Though its lax oversight of risky mortgage lending contributed to the housing and financial crises, the federal government has gotten at least one thing right. By stipulating that only nonprofit organizations may provide counseling for people who have filed for bankruptcy or who are considering reverse mortgages on their homes, it has established important protections for consumers.

Unfortunately, Maryland consumers who are struggling with debt and who have not filed for bankruptcy might soon lose similar protections if the for-profit debt management industry succeeds in changing state law.

Every year since the passage of the Maryland Debt Management Act in 2003, the for-profit debt management industry has come to Annapolis demanding a share of the market. And every year, consumer advocates have successfully defended the law that keeps the provision of debt management services limited to nonprofit organizations.

Consumers who cannot manage their debt sometimes turn to credit counselors for help in dealing with creditors, negotiating manageable payments and making those payments as regularly as possible, all with the goal of getting out of debt quickly. Often these entities simply provide credit counseling, but sometimes they negotiate repayment plans with creditors on a consumer's behalf. This service is called debt management. Nonprofit debt management firms typically receive a percentage of the monthly debt payments they process for their customers to cover operating costs.

The primary motive for properly run debt management firms is to help consumers get out of debt as quickly as possible. However, experience shows us that debt managers -- especially those seeking to make a profit -- can take advantage of consumers and worsen their financial problems, unless government provides strong oversight.

While for-profit debt management companies can help consumers with many elements of their financial problems, such corporations also exist to make money. That creates an incentive to prolong a consumer's debt repayment period.

For example, employees of for-profit debt management companies may try to sell additional and unnecessary products to their customers. In addition to paying their employees a salary, for-profit debt management companies frequently offer a commission to employees who sell additional debt management products. Indebted consumers are a vulnerable population with a history of making poor financial decisions. Often they will not be able to critically assess the value of these additional products being offered by someone they perceive as an ally.

Numerous nonprofit debt-management firms had their status revoked after Internal Revenue Service investigations over the past several years. Those probes were prompted in part by lawsuits filed against Germantown-based AmeriDebt that accused the now-defunct firm of misleading consumers by claiming it was nonprofit. The lawsuits said that AmeriDebt and its for-profit partners charged consumers $172 million in hidden fees despite promises to provide debt counseling without upfront fees. The company shut down its debt management operation in 2005 as part of a settlement with the Federal Trade Commission and other plaintiffs.
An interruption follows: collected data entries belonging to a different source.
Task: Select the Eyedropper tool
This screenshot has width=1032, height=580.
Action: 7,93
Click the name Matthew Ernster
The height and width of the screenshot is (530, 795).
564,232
One might argue that because nonprofit debt management agencies have operated longer and ultimately provide better service, they would continue to provide most of the debt management help to Marylanders even if for-profit services were allowed to compete. However, for-profit and nonprofit debt management options cannot easily coexist.

For-profit debt managers have an inherent advantage in financial resources over their nonprofit counterparts. With bigger marketing budgets, for-profit debt management firms can afford to buy television and radio advertising when the greatest percentage of possible clients are viewing or listening. By contrast, nonprofit debt managers advertise primarily through public service announcements, which often are broadcast in the least-expensive time slots. The ability of for-profits to market in prime time will place negative pressures on the nonprofits that have honorably helped consumers. In the interest of protecting Maryland's most vulnerable consumers, lawmakers should put the proposal to allow for-profit debt management into the shredder -- where it belongs.

Johanna E. Neumann is state director of the Maryland Public Interest Research Group.